### WHAT THE TASK REQUIRES
The expected output is the first line of the data below and every line after it, up to and including the line containing "Select the Dashboard grid icon in sidebar", each reproduced exactly.

^^^^^^^^^^^^^^^^

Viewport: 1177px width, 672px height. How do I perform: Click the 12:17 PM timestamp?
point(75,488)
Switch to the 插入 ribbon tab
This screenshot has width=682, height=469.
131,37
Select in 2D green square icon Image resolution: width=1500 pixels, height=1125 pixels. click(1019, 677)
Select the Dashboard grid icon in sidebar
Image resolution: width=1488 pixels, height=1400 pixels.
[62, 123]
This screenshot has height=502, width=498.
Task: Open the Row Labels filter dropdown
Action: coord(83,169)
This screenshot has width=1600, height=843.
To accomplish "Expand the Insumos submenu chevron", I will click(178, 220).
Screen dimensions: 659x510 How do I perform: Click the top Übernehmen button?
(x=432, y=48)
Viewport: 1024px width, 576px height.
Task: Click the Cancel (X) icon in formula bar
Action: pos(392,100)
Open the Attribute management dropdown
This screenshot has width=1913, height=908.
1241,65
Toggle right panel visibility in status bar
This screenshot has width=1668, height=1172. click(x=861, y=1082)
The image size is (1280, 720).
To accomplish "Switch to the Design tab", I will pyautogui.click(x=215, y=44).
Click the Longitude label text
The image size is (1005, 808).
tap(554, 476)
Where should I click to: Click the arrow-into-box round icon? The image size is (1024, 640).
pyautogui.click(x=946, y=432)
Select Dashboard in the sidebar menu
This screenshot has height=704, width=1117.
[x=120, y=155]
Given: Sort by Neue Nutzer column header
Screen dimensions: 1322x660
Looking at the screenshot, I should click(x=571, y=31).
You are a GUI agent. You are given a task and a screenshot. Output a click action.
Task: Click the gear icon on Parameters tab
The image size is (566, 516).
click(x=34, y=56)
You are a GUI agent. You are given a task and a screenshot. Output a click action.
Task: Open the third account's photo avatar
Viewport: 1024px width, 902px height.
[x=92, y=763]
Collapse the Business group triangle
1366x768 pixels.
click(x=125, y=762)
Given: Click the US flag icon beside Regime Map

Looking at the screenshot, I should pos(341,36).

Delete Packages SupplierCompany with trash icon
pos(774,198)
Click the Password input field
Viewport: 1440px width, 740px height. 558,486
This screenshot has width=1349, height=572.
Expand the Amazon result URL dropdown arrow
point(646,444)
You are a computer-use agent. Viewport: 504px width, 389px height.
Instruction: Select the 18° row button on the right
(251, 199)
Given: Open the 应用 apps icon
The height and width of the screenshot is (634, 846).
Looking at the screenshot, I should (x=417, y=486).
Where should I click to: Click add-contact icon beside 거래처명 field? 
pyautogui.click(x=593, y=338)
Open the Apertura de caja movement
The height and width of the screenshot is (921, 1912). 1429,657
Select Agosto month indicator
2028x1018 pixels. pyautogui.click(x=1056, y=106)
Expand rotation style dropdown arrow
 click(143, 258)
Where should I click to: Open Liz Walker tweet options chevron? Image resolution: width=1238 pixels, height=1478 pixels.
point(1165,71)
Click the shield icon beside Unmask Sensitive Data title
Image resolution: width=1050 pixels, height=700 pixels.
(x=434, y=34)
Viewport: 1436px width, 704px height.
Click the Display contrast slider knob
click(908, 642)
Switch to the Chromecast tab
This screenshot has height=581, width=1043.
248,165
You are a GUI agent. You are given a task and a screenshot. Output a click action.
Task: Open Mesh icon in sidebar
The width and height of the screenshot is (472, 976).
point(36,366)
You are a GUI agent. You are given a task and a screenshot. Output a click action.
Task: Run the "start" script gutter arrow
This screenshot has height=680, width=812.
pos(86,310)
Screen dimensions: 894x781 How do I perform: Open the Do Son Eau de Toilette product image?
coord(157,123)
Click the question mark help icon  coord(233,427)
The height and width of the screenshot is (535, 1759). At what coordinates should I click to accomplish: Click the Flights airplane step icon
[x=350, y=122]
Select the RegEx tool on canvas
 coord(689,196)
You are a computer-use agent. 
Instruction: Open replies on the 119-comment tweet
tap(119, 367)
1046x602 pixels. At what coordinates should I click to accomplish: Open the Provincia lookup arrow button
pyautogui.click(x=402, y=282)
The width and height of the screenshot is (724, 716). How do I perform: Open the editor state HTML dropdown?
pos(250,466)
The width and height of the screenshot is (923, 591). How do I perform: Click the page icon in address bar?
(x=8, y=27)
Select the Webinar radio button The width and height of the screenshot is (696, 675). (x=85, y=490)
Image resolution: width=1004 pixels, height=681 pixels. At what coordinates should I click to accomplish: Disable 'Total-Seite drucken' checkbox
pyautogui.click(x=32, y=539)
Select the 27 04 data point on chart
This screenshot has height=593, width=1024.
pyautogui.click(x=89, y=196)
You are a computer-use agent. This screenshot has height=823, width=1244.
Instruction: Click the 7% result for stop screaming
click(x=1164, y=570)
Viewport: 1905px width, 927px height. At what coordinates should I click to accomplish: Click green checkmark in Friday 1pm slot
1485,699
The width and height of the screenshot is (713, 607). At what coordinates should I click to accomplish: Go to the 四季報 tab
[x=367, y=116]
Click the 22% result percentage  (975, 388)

^^^^^^^^^^^^^^^^

### WORKED SOLUTION
Viewport: 1177px width, 672px height. How do I perform: Click the 12:17 PM timestamp?
point(75,488)
Switch to the 插入 ribbon tab
This screenshot has width=682, height=469.
131,37
Select in 2D green square icon Image resolution: width=1500 pixels, height=1125 pixels. click(1019, 677)
Select the Dashboard grid icon in sidebar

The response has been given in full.